We can eliminate the recursion by using a stack to store a
representation of the three operations that TOH
must perform:
two recursive calls and a move operation.
To do so, we must first come up with a representation of the
various operations, implemented as a class whose objects will be
stored on the stack.
static class TOHobj {
int op;
int num;
Pole start, goal, temp;
// Recursive call operation
TOHobj(int o, int n, Pole s, Pole g, Pole t)
{ op = o; num = n; start = s; goal = g; temp = t; }
// MOVE operation
TOHobj(int o, Pole s, Pole g)
{ op = o; start = s; goal = g; }
}
static void TOHs(int n, Pole start, Pole goal, Pole temp) {
// Make a stack just big enough
Stack S = new AStack(2*n+1);
S.push(new TOHobj(TOH, n, start, goal, temp));
while (S.length() > 0) {
TOHobj it = (TOHobj)S.pop(); // Get next task
if (it.op == MOVE) { // Do a move
move(it.start, it.goal);
}
else if (it.num > 0) { // Imitate TOH recursive solution (in reverse)

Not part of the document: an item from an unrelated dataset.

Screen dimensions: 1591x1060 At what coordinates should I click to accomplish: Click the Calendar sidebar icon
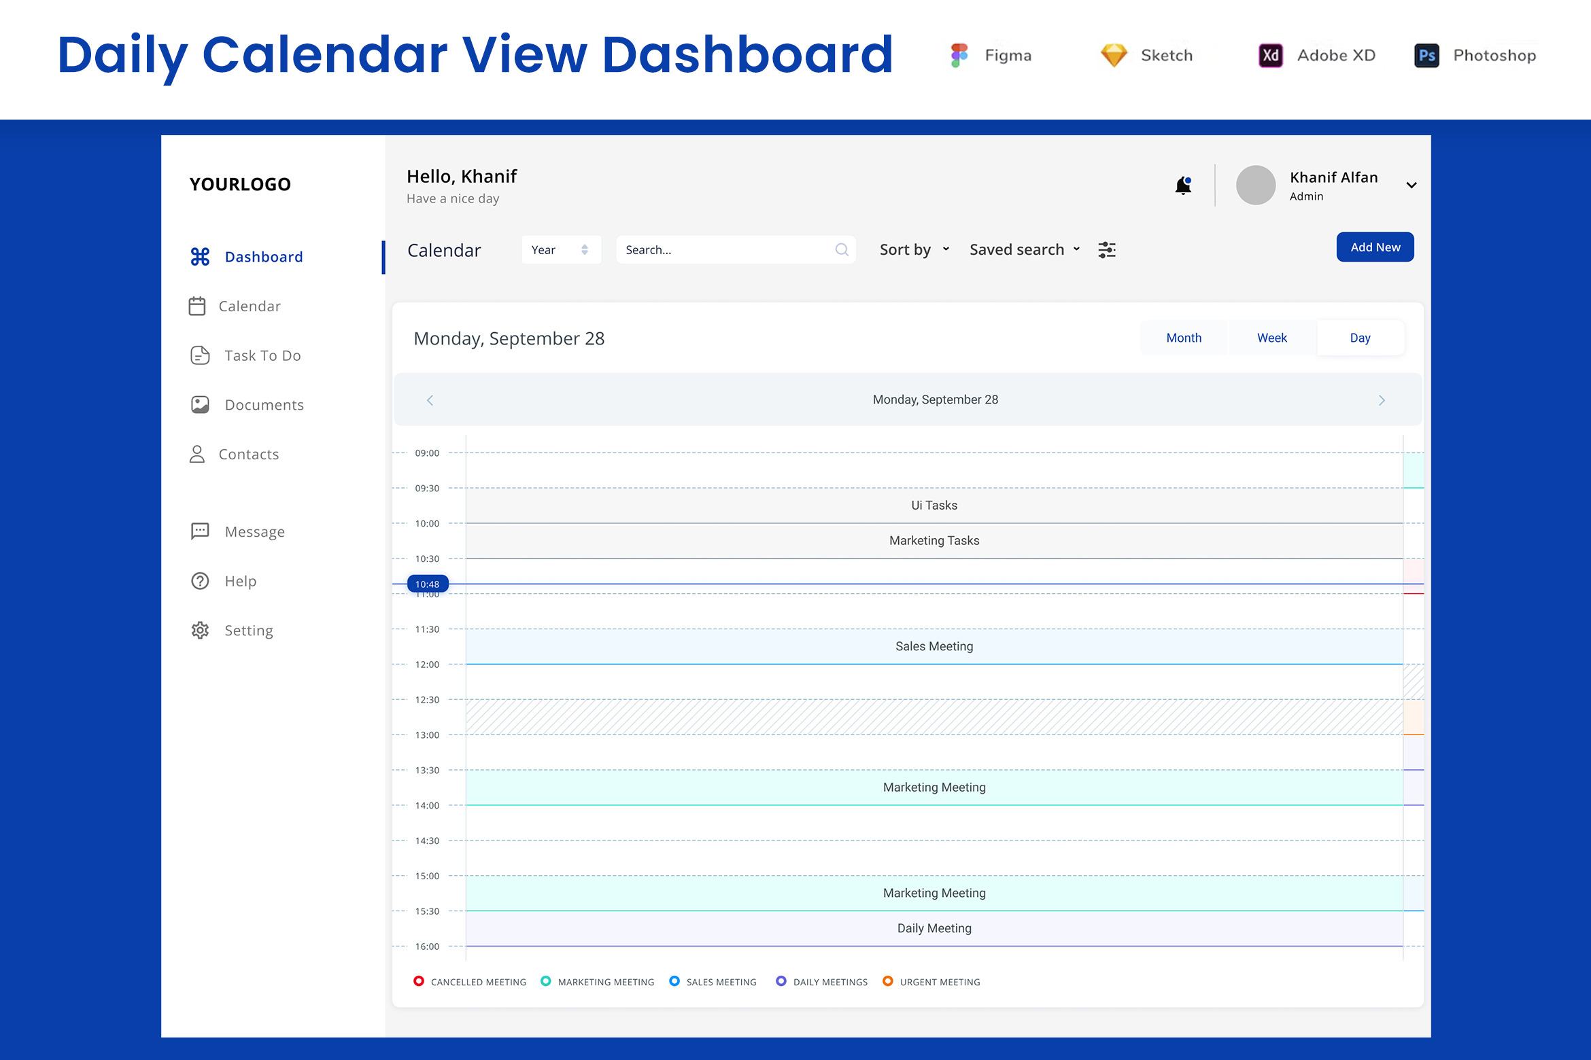pyautogui.click(x=197, y=306)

S.push(new TOHobj(TOH, it.num-1, it.temp, it.goal, it.start));
S.push(new TOHobj(MOVE, it.start, it.goal)); // A move to do
S.push(new TOHobj(TOH, it.num-1, it.start, it.temp, it.goal));
}
}
}
We first enumerate the possible operations MOVE and TOH, to
indicate calls to the move
function
and recursive calls to TOH
, respectively.
Class TOHobj
stores five values: an operation value
(indicating either a MOVE or a new TOH operation), the number of
rings, and the three poles.
Note that the move operation actually needs only to store
information about two poles.
Thus, there are two constructors: one to store the state when
imitating a recursive call, and one to store the state for a move
operation.
An array-based stack is used because we know that the stack
will need to store exactly \(2n+1\) elements.
The new version of TOH
begins by placing on the stack a
description of the initial problem for \(n\) rings.
The rest of the function is simply a while
loop that pops the
stack and executes the appropriate operation.
In the case of a TOH
operation (for \(n>0\)), we store on
the stack representations for the three operations executed by the
recursive version.
However, these operations must be placed on the stack in reverse
order, so that they will be popped off in the correct order.
Recursive algorithms lend themselves to efficient implementation with a stack when the amount of information needed to describe a sub-problem is small. For example, Quicksort can effectively use a stack to replace its recursion since only bounds information for the subarray to be processed needs to be saved.